Me encanta como esta escrito, pero no coincido con nada de lo expuesto. Creo que la vida duele y mucho, pero precisamente porque no nos limitamos tan solo a ello: a vivir. Es el vivir en la ignorancia de esa espontaneidad de vida lo que hiere. El vivir consciente del mero latido, de cada inhalación, estar presente y limitarse a "ser" es puro gozo.
Es muy duro el dolor del alma, de la vida, pero no suele ser un dolor necesariamente crónico a no ser que nos empecinemos en él. Es un dolor que nos agarra y parece conducirnos inexorablemente al abismo. Nos desanima, nos debilita, nos empequeñece… nos rompe. En cierto modo, nos inutiliza de tal manera, que se adueña del alma, de la vida y nos conduce a una especie de masoquismo, porque, nos engaña de tal forma, que hasta parece todavía más difícil salir de ahí que quedarse con él y ahí está la trampa, una trampa mortal.
Cuando nos duele algo corporal vamos al médico, pero ¿qué hacer cuando nos duele el alma, la vida? Generalmente, aquí no hay médico externo que valga: el principal médico ha de ser uno mismo. Ya sé que es muy complicado lo que cuento de manera tan simple, pero hay que enfrentarse a uno mismo, hacer un diagnóstico y buscar salidas. Y, como el camino es largo, entre tanto, hay que procurarse algún analgésico para ir tirando. Sé de un médico que recomienda "silbar por el pasillo" y, aunque me pareció una estupidez inútil al principio, al cabo de un tiempo le di la razón.
Cuando a uno le duele el alma, la vida, no está solo: duele el alma y la vida de aquellos que están con nosotros, que nos quieren, que nos necesitan, que esperan una pista para poder ayudar. Les debemos el esfuerzo de empeñar hasta las cejas para salir del dolor.
Ay, ¡chipirón negro, si existes, aparece!

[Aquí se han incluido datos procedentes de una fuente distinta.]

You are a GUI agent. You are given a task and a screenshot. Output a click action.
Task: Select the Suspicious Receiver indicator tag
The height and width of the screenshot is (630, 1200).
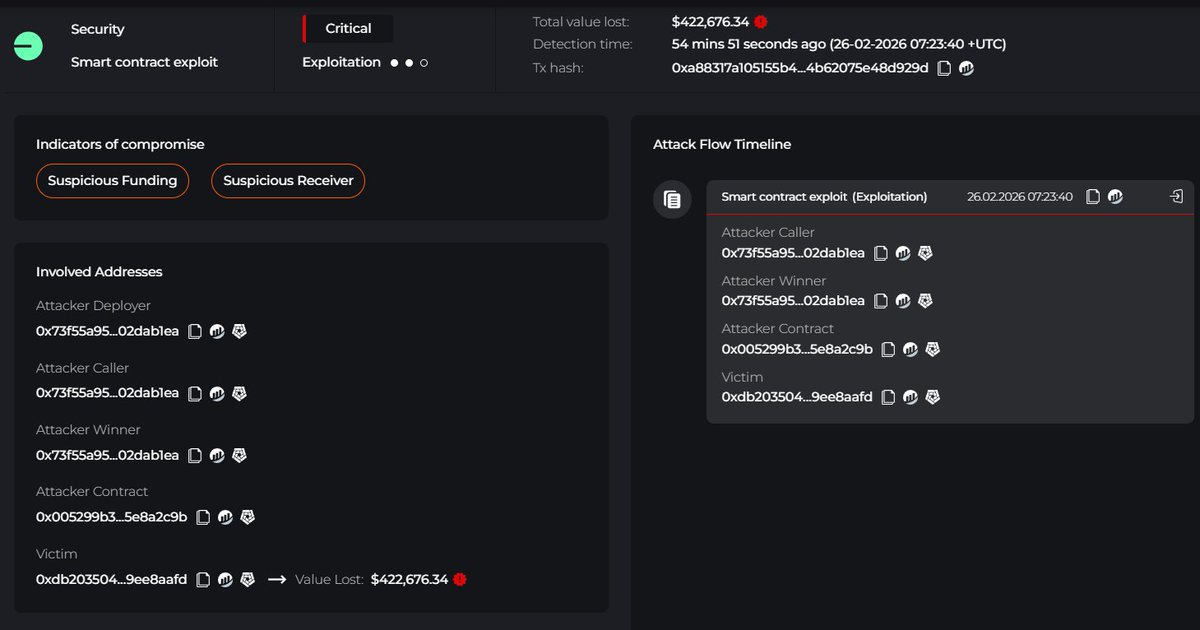[288, 181]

Niño, la vida es dura, sí, pero no tienes que hundirte en el abismo. Tambien tiene su lado positivo y color de rosa, de verdad, sí. Sigo convencida de que el clima burgalés no te va, querido Raúl. Vete pensando en hacer un cambio drástico a tu vida. ¡Deja la universidad! ¡Escribe un best-seller (tu puedes)! ¡Déjate el pelo rasta! ¡Vete al Caribe! ¡Búscate una amante! Ya verás como todo cambiará de perspectiva. No me gusta leerte tan bajo. Besotes optimistas, M.